Expand backend financial statement parsers

2026-03-12 21:15:54 -04:00
parent 33ce48f53c
commit 7a7a78340f
13 changed files with 4398 additions and 456 deletions
--- a/rust/fiscal-xbrl-core/OPERATING_STATEMENT_PARSER_SPEC.md
+++ b/rust/fiscal-xbrl-core/OPERATING_STATEMENT_PARSER_SPEC.md
@@ -0,0 +1,103 @@
+# Operating Statement Parser Spec
+
+## Purpose
+This document defines the backend-only parsing rules for operating statement hydration in `fiscal-xbrl-core`.
+
+This pass is intentionally limited to Rust parser behavior. It must not change frontend files, frontend rendering logic, or API response shapes.
+
+## Hydration Order
+1. Generic compact surface mapping builds initial `surface_rows`, `detail_rows`, and `unmapped` residuals.
+2. Universal income parsing rewrites the income statement into canonical operating-statement rows.

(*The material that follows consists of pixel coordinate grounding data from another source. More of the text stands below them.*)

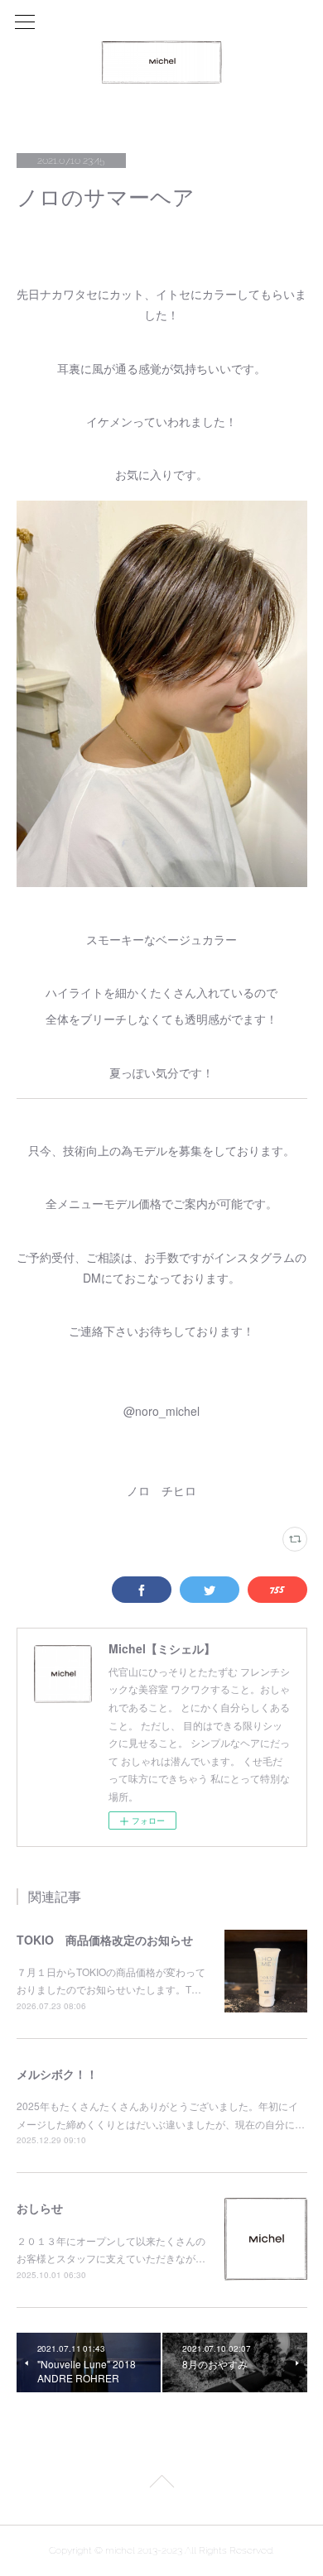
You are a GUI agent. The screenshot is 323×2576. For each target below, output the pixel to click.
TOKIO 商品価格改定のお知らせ (105, 1939)
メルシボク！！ (57, 2073)
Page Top (161, 2484)
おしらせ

+3. Canonical income parsing is authoritative for income provenance and must prune any consumed residual rows from `detail_rows["income"]["unmapped"]`.
+
+## Canonical Precedence Rule
+For income rows, canonical universal mappings take precedence over generic residual classification.
+
+If an income concept is consumed by a canonical operating-statement row, it must not remain in `unmapped`.
+
+## Alias Flattening Rule
+Multiple source aliases for the same canonical operating-statement concept must flatten into a single canonical surface row.
+
+Examples:
+- `us-gaap:OtherOperatingExpense`
+- `us-gaap:OtherOperatingExpenses`
+- `us-gaap:OtherCostAndExpenseOperating`
+
+These may differ by filer or period, but they still represent one canonical row such as `other_operating_expense`.
+
+## Per-Period Resolution Rule
+Direct canonical matching is resolved per period, not by selecting one global winner for all periods.
+
+For each canonical income row:
+1. Collect all direct statement-row matches.
+2. For each period, keep only candidates with a value in that period.
+3. Choose the best candidate for that period using existing ranking rules.
+4. Build one canonical row whose `values` and `resolved_source_row_keys` are assembled period-by-period.
+
+The canonical row's provenance is the union of all consumed aliases, even if a different alias wins in different periods.
+
+## Residual Pruning Rule
+After canonical income rows are resolved:
+- collect all consumed source row keys
+- collect all consumed concept keys
+- remove any residual income detail row from `unmapped` if either identifier matches
+
+`unmapped` is a strict remainder set after income canonicalization.
+
+## Synonym vs Aggregate Child Rule
+Two cases must remain distinct:
+
+### Synonym aliases
+Different concept names representing the same canonical meaning.
+
+Behavior:
+- flatten into one canonical surface row
+- do not emit as detail rows
+- do not leave in `unmapped`
+
+### Aggregate child components
+Rows that are true components of a higher-level canonical row, such as:
+- `SalesAndMarketingExpense`
+- `GeneralAndAdministrativeExpense`
+used to derive `selling_general_and_administrative`
+
+Behavior:
+- may appear as detail rows under the canonical parent
+- must not also remain in `unmapped` once consumed by that canonical parent
+
+## Required Invariants
+For income parsing, a consumed source may appear in exactly one of these places:
+- canonical surface provenance
+- canonical detail provenance
+- `unmapped`
+
+It must never appear in more than one place at the same time.
+
+Additional invariants:
+- canonical surface rows are unique by canonical key
+- aliases are flattened into one canonical row
+- `resolved_source_row_keys` are period-specific
+- normalization counts reflect the post-pruning state
+
+## Performance Constraints
+- Use `HashSet` membership for consumed-source pruning.
+- Build candidate collections once per canonical definition.
+- Avoid UI-side dedupe or post-processing.
+- Keep the parser close to linear in candidate volume per definition.
+
+## Test Matrix
+The parser must cover:
+- direct alias dedupe for `other_operating_expense`
+- period-sparse alias merge into a single canonical row
+- pruning of canonically consumed aliases from `income.unmapped`
+- preservation of truly unrelated residual rows
+- pruning of formula-consumed component rows from `income.unmapped`
+
+## Learnings For Other Statements
+The same backend rules should later be applied to balance sheet and cash flow:
+- canonical mapping must outrank residual classification
+- alias resolution should be per-period
+- consumed sources must be removed from `unmapped`
+- synonym aliases and aggregate child components must be treated differently
+
+When balance sheet and cash flow are upgraded, they should adopt these invariants without changing frontend response shapes.